• _Stored data_

——————————

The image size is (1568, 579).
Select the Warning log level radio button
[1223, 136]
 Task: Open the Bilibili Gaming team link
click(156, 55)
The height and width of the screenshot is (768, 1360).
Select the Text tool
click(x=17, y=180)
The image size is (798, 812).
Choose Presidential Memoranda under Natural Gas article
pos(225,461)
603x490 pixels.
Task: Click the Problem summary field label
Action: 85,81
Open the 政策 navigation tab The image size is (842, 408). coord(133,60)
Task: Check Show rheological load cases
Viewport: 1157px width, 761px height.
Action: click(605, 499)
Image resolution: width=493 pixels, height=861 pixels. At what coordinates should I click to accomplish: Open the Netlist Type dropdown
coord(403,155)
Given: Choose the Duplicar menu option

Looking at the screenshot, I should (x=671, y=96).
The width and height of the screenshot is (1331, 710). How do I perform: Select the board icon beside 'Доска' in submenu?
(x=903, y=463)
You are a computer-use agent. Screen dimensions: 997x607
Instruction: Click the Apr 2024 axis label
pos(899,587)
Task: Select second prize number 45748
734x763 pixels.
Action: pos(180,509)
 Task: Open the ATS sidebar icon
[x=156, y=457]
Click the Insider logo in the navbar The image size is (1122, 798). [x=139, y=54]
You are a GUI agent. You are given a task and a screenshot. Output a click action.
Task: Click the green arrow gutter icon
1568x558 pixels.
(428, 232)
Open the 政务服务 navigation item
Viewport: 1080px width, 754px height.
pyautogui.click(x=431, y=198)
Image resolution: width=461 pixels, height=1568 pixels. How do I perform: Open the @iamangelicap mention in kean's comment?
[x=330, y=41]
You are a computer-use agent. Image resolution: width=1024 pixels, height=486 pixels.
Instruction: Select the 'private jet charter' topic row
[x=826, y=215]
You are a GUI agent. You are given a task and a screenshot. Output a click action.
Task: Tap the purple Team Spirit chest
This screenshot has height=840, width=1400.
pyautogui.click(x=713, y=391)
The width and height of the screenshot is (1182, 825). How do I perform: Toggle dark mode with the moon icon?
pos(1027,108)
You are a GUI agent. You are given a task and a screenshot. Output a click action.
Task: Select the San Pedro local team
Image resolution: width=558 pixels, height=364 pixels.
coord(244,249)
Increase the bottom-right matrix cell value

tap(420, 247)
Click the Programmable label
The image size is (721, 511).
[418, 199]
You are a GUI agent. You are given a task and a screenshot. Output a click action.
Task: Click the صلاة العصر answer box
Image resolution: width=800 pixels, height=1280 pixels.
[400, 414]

——————————

• _What you need to do_
Retype exactly the lines above, from the one with "The height and" through the one with "You are a computer-use agent. Screen", inclusive.

• _Completed exercise_
The height and width of the screenshot is (768, 1360).
Select the Text tool
click(x=17, y=180)
The image size is (798, 812).
Choose Presidential Memoranda under Natural Gas article
pos(225,461)
603x490 pixels.
Task: Click the Problem summary field label
Action: 85,81
Open the 政策 navigation tab The image size is (842, 408). coord(133,60)
Task: Check Show rheological load cases
Viewport: 1157px width, 761px height.
Action: click(605, 499)
Image resolution: width=493 pixels, height=861 pixels. At what coordinates should I click to accomplish: Open the Netlist Type dropdown
coord(403,155)
Given: Choose the Duplicar menu option

Looking at the screenshot, I should (x=671, y=96).
The width and height of the screenshot is (1331, 710). How do I perform: Select the board icon beside 'Доска' in submenu?
(x=903, y=463)
You are a computer-use agent. Screen dimensions: 997x607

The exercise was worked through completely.